On December 20, Republicans followed through on their promise to pass a tax reform bill through Christmas.
The tax plan represents the largest one-time tax decrease in American History and it should result in the majority of American citizens seeing a tax decrease the next time they pay their taxes.
While students will see an immediate tax decrease, Professor of Economics Reza Hamzaee is worried about the long-term health of the economy.
“Trickle-down economics, during President Reagan and others, did not work,” Hamzaee said. “If it did, it was temporary. The effects were a long-term disaster for the economy as we are still dealing with the largest deficit and largest debt.”

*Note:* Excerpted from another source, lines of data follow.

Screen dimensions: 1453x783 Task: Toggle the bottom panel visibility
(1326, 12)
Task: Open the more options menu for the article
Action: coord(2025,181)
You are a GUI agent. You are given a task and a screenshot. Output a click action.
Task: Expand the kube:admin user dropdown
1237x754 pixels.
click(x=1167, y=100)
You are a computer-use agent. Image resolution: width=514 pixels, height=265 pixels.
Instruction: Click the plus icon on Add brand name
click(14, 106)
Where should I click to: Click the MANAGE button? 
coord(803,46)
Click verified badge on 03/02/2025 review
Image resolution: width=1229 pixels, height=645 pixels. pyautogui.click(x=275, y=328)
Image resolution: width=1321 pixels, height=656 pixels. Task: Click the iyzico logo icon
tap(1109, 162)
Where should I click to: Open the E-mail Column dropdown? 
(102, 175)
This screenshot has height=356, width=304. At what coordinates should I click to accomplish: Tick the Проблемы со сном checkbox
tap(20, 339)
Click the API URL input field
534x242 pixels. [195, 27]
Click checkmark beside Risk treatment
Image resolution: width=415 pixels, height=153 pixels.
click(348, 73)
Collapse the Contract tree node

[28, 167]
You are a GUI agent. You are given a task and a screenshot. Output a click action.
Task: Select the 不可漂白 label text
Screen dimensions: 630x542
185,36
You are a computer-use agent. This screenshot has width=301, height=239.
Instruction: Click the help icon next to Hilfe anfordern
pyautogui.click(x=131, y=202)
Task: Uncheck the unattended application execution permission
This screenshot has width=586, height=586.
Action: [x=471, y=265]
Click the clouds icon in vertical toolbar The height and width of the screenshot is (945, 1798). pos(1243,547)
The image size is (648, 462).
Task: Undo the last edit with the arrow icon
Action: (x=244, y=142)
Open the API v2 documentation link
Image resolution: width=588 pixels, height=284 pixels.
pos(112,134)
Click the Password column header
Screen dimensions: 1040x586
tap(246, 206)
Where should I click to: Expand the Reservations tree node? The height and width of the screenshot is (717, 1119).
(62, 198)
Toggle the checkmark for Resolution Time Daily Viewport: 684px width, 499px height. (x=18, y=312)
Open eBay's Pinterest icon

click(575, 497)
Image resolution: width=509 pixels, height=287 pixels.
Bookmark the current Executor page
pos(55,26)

“They [corporations] are not going to hire a lot of people and offer them higher wages or something like that, unfortunately,” Hamzaee said. “Some of them do, the good companies do. So in the long term, unfortunately, my forecast is negative.”
The tax plan doubles the standard deduction ($12,000 for singles and $24,000 married couples) and lowers all tax brackets with the exception of the lowest bracket. Hamzaee says this will directly benefit students.
“They will see a benefit because the standard deduction is larger now,” Hamzaee said. “So they are going to have some of their income for which they don’t pay taxes.”
While Hamzaee will personally see cuts, he is not excited by them.
“I am going to enjoy more tax returns because of my salary and also a business investment that I’ve done,” Hamzaee said. “But do I go for it? No. I prefer to live in a society where there is stability and sustainability.”
The final bill does not include any of the changes that were in the House version of the bill that directly impacted higher education, which included the elimination of several tax credits and waivers that benefited students.
The bill is estimated to cost $1.46 trillion and also eliminates the individual mandate from the Affordable Care Act.